• **WHAT YOU WILL DO**: Each line that contains the word "agent" is to be copied from the records below.

Collection entries
□ □ □
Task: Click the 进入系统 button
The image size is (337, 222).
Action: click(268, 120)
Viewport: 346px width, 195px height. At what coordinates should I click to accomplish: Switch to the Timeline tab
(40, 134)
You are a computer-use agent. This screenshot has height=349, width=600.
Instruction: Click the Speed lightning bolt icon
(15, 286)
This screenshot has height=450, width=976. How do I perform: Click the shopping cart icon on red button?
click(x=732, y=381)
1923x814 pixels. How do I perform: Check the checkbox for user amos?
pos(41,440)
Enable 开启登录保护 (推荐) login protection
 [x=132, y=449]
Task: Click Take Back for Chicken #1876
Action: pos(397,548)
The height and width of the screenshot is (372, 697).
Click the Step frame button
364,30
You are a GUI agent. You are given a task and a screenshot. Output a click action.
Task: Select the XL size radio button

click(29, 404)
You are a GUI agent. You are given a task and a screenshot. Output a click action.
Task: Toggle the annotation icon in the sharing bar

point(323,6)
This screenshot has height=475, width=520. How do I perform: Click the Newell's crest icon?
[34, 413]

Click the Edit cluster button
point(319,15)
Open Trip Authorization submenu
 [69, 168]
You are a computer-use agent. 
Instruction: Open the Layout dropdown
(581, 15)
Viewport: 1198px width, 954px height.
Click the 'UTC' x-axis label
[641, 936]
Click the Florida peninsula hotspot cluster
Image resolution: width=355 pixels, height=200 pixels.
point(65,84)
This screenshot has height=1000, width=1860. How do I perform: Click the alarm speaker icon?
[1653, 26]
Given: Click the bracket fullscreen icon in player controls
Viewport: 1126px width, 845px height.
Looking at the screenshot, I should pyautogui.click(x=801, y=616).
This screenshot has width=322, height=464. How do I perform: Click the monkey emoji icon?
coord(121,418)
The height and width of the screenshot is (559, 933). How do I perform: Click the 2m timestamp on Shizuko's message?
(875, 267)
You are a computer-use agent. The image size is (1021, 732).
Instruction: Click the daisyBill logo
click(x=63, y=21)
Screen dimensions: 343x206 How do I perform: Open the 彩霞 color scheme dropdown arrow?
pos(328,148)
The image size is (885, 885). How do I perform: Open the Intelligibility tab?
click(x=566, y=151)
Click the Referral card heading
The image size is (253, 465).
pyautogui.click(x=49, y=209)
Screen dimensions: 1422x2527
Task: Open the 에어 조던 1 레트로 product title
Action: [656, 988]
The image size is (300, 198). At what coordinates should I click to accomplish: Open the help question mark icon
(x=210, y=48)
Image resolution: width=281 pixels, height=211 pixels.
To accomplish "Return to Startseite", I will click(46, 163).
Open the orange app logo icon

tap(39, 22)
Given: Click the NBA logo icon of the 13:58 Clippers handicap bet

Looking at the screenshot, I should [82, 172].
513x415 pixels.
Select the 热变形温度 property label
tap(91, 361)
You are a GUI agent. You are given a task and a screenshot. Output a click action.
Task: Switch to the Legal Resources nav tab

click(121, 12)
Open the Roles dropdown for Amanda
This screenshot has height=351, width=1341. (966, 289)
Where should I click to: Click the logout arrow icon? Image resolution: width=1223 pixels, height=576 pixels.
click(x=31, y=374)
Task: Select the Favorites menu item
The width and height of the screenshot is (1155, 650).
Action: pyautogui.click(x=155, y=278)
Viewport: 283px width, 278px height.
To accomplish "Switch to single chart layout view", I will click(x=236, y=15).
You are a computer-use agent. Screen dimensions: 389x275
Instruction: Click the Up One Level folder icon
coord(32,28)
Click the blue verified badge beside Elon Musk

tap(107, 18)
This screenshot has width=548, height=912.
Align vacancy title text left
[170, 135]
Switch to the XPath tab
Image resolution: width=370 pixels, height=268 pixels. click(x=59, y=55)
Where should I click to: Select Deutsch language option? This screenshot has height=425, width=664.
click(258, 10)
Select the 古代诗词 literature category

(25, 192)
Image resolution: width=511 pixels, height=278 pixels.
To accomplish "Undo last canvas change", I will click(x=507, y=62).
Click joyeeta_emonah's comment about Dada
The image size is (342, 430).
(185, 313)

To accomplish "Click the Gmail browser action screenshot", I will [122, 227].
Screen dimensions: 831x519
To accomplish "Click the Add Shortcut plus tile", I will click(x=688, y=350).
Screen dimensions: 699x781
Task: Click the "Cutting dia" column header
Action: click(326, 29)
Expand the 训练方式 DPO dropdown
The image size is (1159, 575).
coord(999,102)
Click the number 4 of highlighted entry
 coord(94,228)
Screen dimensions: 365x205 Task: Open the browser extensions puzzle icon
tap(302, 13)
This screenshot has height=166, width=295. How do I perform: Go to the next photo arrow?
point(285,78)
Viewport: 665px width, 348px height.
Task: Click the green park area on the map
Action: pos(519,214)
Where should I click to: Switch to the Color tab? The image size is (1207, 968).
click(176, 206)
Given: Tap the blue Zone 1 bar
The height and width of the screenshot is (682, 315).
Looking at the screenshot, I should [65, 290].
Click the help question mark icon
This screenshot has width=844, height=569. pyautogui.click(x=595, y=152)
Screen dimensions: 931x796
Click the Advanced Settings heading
□ □ □
• **ANSWER TO THIS EXERCISE**:
You are a computer-use agent. This screenshot has height=349, width=600.
You are a GUI agent. You are given a task and a screenshot. Output a click action.
You are a GUI agent. You are given a task and a screenshot. Output a click action.
You are a computer-use agent. 
You are a computer-use agent. The image size is (1021, 732).
You are a GUI agent. You are given a task and a screenshot. Output a click action.
You are a computer-use agent. Screen dimensions: 389x275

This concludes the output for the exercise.